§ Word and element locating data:
______________________________
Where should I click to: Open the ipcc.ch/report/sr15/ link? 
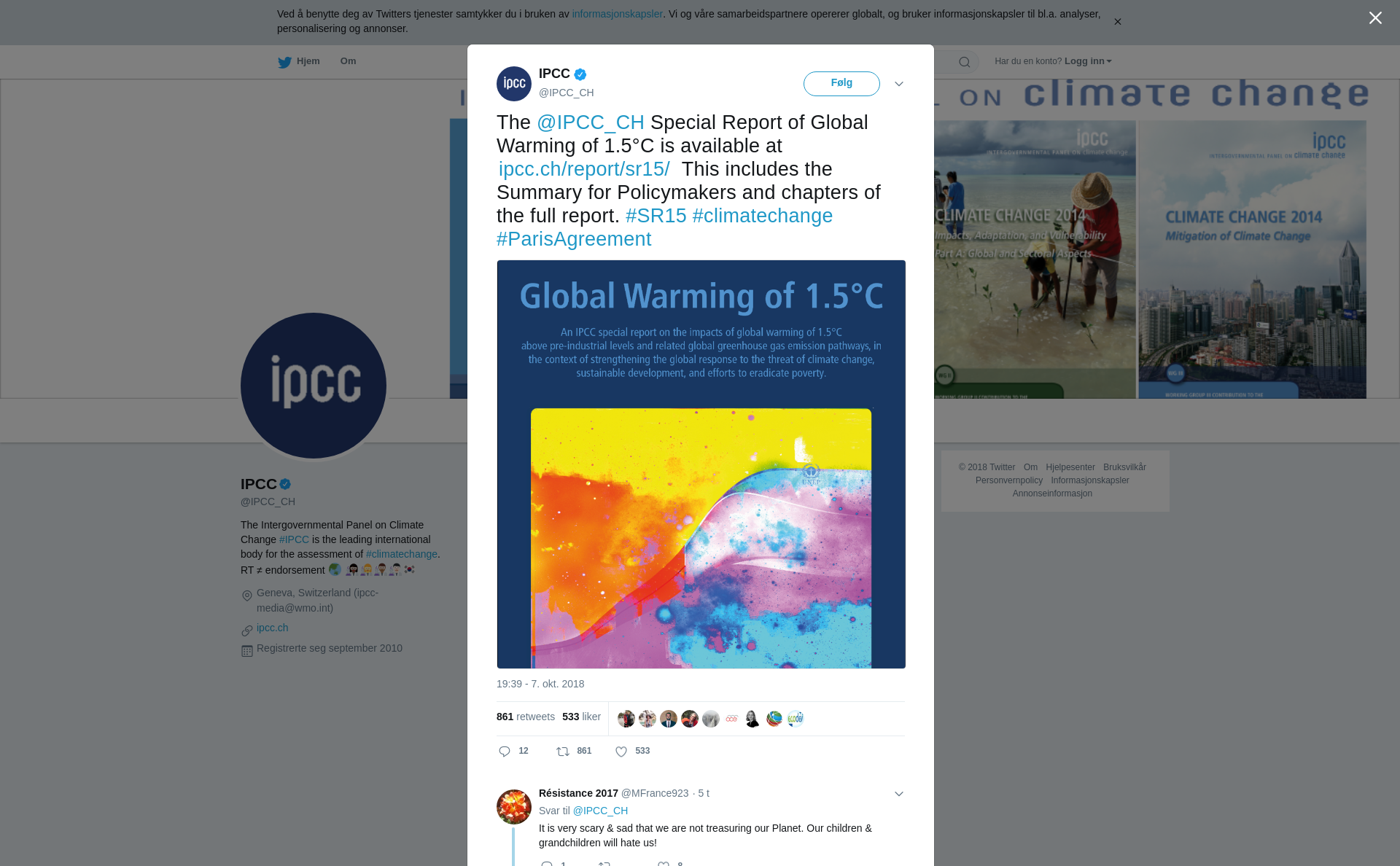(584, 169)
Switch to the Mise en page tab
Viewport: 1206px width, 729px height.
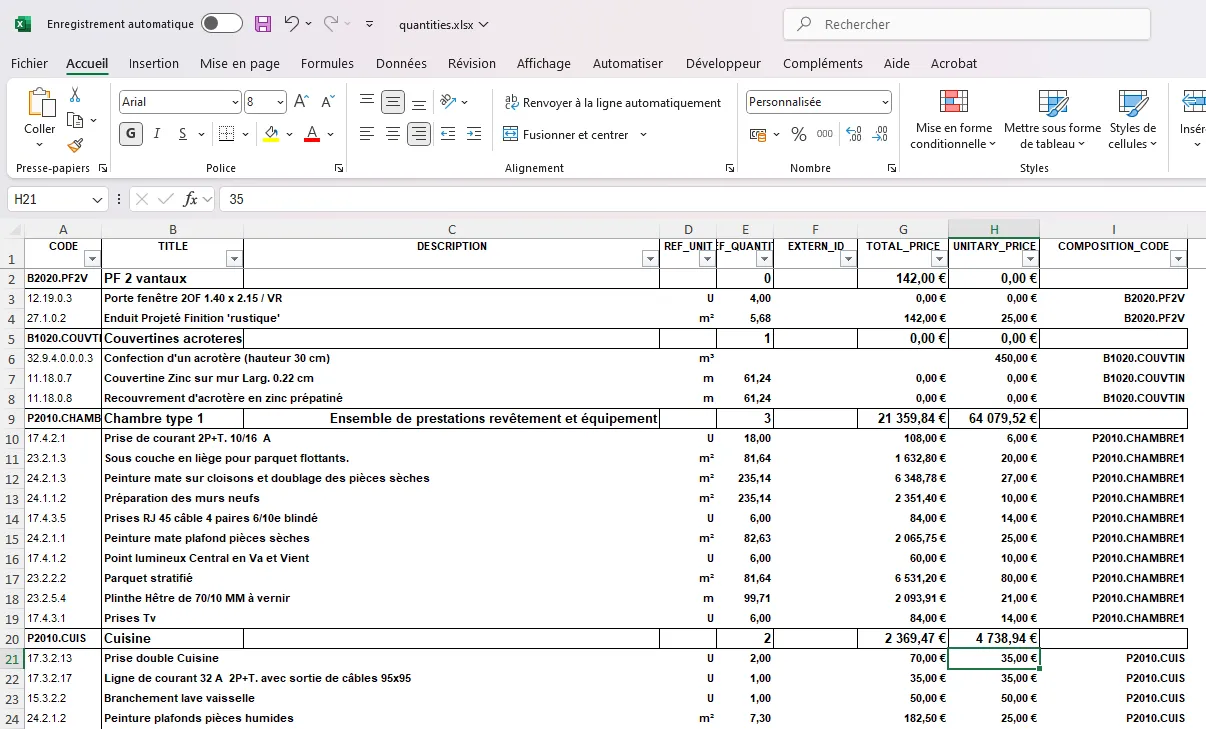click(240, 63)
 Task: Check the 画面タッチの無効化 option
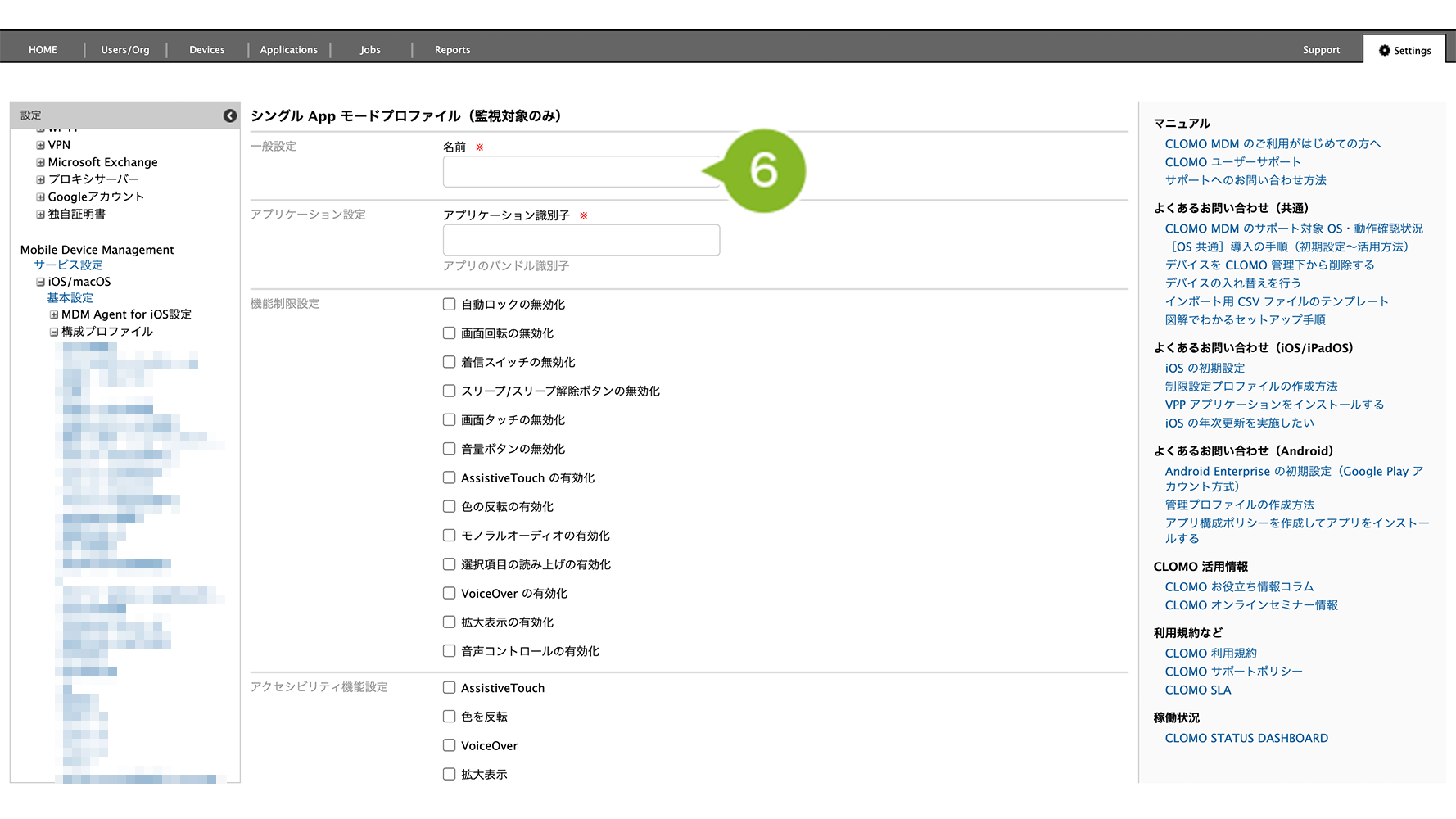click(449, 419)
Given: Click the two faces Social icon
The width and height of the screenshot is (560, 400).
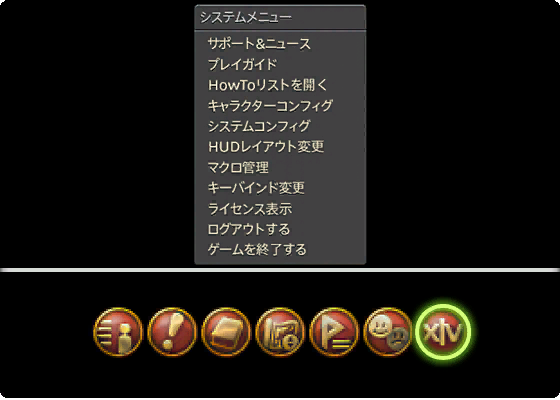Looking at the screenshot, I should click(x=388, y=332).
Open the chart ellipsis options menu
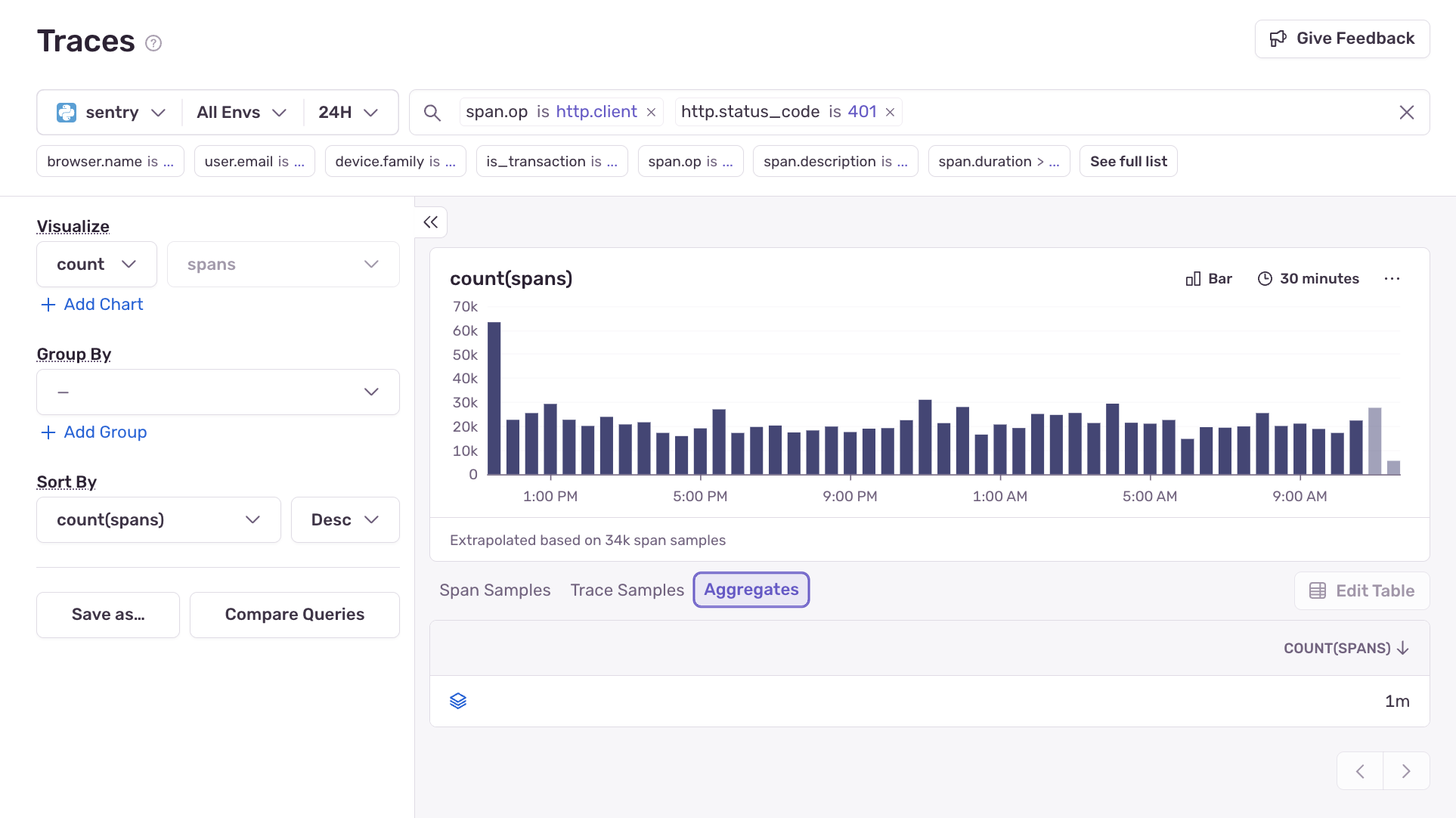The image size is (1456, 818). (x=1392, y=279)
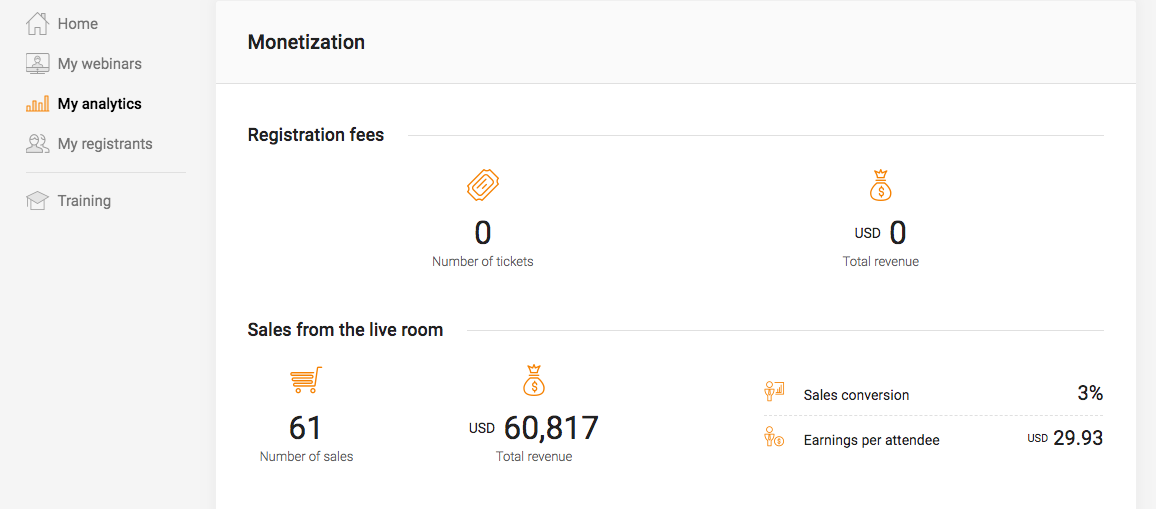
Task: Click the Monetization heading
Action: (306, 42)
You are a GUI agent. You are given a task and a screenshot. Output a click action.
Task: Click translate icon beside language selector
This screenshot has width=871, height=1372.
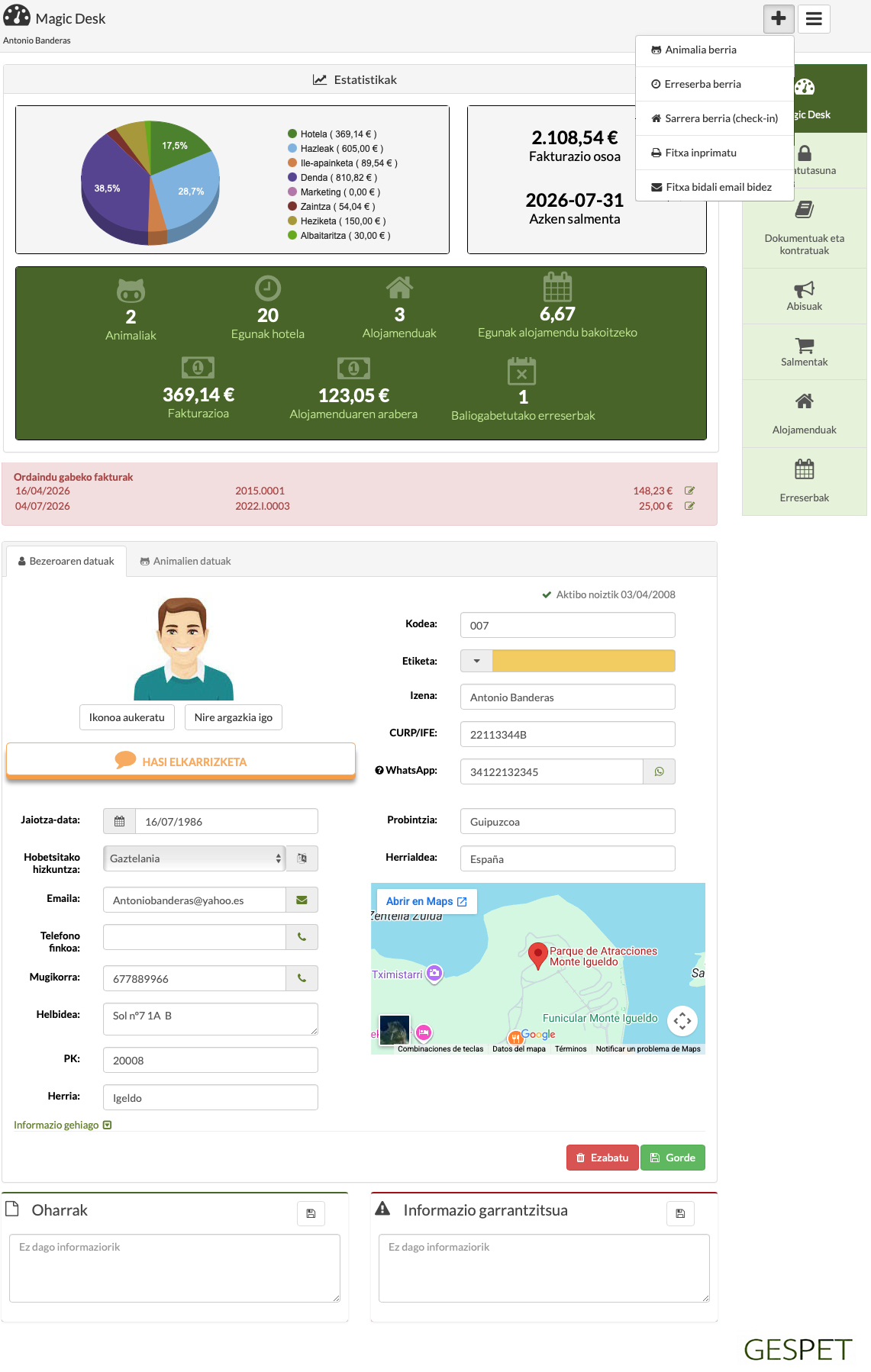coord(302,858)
______________________________
§ Written problem: Set out all the rows above as a numbered list with one line per item. Drop any blank lines and leave the pictures out.

§ Written solution:
1. Where should I click to: Open the ipcc.ch/report/sr15/ link? 
2. (584, 169)
3. Switch to the Mise en page tab
4. Viewport: 1206px width, 729px height.
5. click(240, 63)
6.  Task: Check the 画面タッチの無効化 option
7. click(449, 419)
8. Given: Click the two faces Social icon
9. The width and height of the screenshot is (560, 400).
10. Looking at the screenshot, I should click(x=388, y=332).
11. Open the chart ellipsis options menu
12. The image size is (1456, 818). (x=1392, y=279)
13. Task: Click the Monetization heading
14. Action: (306, 42)
15. You are a GUI agent. You are given a task and a screenshot. Output a click action.
16. Task: Click translate icon beside language selector
17. This screenshot has width=871, height=1372.
18. coord(302,858)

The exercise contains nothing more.